● What the exercise asks: Output the lines of the data starting at the line that contains "The height and width of the screenshot is (560, 913)." and ending at the line that contains "coord(649,323)", both included, reproducing them character for character.

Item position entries
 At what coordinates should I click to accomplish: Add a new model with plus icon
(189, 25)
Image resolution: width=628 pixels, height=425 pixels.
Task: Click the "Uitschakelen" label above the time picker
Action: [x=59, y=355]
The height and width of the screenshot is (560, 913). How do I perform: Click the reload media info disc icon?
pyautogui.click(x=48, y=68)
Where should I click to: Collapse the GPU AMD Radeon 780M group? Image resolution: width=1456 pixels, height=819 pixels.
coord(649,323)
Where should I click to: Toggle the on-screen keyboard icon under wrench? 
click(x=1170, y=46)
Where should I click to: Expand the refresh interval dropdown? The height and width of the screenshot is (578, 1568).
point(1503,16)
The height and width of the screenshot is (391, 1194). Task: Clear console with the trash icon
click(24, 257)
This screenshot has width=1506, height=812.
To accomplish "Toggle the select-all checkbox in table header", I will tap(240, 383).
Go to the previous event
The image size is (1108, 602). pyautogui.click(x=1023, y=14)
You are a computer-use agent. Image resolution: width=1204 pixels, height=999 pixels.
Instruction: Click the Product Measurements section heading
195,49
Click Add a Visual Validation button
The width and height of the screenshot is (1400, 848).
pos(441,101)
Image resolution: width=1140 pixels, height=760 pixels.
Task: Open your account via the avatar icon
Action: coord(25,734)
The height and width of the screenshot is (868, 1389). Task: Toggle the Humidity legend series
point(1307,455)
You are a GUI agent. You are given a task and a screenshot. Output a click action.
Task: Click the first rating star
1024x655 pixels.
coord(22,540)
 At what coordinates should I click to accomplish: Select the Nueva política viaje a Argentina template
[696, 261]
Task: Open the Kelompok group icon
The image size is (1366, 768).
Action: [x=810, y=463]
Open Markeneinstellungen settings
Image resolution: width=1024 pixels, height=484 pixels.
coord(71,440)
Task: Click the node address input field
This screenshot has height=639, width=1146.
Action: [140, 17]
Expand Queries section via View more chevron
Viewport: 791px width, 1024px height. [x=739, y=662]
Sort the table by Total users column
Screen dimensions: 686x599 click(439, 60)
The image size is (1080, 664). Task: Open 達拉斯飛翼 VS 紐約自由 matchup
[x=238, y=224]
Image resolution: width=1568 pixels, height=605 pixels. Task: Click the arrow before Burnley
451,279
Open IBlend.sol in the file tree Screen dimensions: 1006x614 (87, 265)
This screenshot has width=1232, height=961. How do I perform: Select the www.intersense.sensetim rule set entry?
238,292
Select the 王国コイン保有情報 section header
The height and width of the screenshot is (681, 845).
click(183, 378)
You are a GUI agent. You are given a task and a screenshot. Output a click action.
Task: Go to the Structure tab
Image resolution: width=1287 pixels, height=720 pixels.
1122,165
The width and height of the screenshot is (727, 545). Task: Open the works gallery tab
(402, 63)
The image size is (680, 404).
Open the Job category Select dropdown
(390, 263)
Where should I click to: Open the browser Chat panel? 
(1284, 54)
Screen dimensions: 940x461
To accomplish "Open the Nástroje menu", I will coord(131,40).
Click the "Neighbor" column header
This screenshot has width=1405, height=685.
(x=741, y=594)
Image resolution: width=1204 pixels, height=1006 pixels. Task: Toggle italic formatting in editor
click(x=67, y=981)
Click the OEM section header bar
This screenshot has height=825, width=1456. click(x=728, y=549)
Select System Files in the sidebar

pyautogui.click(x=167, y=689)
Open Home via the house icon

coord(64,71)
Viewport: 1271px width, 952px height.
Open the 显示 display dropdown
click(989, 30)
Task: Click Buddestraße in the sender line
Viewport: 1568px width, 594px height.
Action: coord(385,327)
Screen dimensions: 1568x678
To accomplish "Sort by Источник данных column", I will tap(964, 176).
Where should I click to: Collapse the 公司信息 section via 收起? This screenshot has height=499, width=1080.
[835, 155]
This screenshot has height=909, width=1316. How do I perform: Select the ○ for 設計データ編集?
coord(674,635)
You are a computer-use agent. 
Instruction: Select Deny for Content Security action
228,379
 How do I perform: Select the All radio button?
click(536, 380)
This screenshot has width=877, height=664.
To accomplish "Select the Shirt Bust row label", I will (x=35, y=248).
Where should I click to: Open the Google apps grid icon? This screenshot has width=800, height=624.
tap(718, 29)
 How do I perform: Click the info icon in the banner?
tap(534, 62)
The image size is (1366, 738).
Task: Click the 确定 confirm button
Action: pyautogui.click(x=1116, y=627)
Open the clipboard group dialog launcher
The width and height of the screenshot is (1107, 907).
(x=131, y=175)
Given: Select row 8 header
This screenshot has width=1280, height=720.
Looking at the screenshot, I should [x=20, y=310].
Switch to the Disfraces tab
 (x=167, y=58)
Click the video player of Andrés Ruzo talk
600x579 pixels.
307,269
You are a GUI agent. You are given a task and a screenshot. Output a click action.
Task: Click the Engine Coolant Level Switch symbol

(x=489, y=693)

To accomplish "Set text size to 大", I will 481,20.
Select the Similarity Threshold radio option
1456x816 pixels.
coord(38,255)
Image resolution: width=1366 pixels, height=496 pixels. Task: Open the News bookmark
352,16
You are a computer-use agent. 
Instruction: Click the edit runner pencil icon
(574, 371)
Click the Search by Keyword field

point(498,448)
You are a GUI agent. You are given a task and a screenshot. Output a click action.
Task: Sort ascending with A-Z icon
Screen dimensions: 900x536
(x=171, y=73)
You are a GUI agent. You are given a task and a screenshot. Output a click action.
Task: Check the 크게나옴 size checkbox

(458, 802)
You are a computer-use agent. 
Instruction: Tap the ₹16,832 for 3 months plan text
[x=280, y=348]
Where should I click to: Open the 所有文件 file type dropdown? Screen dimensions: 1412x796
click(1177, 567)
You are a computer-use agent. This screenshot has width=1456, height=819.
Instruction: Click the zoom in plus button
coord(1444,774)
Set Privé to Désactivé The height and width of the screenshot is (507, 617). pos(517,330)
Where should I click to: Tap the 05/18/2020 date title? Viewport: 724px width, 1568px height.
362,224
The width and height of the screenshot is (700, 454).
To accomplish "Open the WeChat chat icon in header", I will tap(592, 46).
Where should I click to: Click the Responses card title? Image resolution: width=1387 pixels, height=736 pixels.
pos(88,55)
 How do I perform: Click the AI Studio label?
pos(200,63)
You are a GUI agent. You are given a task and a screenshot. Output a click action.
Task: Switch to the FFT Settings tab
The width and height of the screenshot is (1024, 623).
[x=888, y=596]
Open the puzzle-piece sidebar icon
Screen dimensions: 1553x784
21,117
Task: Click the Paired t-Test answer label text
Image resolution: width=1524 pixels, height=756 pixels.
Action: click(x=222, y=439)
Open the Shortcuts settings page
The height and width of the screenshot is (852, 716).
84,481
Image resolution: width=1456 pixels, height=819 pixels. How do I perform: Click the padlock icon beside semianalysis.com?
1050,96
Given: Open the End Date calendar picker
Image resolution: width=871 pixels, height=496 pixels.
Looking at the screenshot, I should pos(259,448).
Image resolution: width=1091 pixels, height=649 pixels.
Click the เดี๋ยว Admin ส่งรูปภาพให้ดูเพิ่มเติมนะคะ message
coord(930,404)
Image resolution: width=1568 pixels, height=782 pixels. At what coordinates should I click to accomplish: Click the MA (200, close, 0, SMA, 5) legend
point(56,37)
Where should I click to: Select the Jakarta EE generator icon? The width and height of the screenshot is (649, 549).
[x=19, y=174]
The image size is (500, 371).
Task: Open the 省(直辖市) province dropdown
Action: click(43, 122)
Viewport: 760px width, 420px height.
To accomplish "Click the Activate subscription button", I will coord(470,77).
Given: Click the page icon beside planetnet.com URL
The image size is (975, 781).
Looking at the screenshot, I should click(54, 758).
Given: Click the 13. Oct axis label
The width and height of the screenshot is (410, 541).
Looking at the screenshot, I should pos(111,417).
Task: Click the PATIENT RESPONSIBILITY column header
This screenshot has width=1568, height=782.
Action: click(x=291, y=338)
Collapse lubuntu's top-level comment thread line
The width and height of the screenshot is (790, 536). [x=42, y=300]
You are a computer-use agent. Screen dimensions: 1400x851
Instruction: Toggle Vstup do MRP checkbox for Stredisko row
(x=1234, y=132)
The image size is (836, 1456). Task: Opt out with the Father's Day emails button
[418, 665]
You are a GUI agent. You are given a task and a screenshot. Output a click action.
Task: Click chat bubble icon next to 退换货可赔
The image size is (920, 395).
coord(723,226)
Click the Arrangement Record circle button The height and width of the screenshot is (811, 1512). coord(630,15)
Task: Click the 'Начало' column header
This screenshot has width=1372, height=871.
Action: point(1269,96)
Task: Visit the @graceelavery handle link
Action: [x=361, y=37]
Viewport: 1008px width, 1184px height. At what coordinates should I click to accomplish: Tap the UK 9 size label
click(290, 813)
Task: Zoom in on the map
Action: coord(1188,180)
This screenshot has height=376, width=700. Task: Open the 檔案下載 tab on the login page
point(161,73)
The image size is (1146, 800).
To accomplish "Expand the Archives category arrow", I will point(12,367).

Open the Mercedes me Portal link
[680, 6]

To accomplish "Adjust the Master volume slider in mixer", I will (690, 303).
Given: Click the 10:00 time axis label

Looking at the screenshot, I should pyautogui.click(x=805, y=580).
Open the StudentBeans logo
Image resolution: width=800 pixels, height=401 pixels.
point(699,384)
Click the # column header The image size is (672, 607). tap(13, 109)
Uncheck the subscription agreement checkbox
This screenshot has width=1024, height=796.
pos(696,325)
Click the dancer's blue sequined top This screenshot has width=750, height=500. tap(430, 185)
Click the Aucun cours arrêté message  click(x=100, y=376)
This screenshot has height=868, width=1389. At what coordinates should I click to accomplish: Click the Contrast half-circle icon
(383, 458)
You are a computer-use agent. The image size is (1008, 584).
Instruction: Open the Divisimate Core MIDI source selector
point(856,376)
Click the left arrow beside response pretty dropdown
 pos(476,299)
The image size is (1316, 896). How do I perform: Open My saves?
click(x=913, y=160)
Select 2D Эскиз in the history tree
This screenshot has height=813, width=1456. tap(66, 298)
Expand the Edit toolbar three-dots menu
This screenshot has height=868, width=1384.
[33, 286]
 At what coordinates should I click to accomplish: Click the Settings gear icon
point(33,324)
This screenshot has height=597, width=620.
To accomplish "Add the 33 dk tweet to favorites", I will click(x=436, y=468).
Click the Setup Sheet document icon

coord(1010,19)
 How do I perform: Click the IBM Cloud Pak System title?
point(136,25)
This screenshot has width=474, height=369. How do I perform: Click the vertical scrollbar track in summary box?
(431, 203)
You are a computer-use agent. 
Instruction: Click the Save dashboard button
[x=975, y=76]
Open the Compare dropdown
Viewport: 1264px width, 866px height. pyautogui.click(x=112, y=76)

● Full answer:
The height and width of the screenshot is (560, 913). How do I perform: Click the reload media info disc icon?
pyautogui.click(x=48, y=68)
Where should I click to: Collapse the GPU AMD Radeon 780M group? Image resolution: width=1456 pixels, height=819 pixels.
coord(649,323)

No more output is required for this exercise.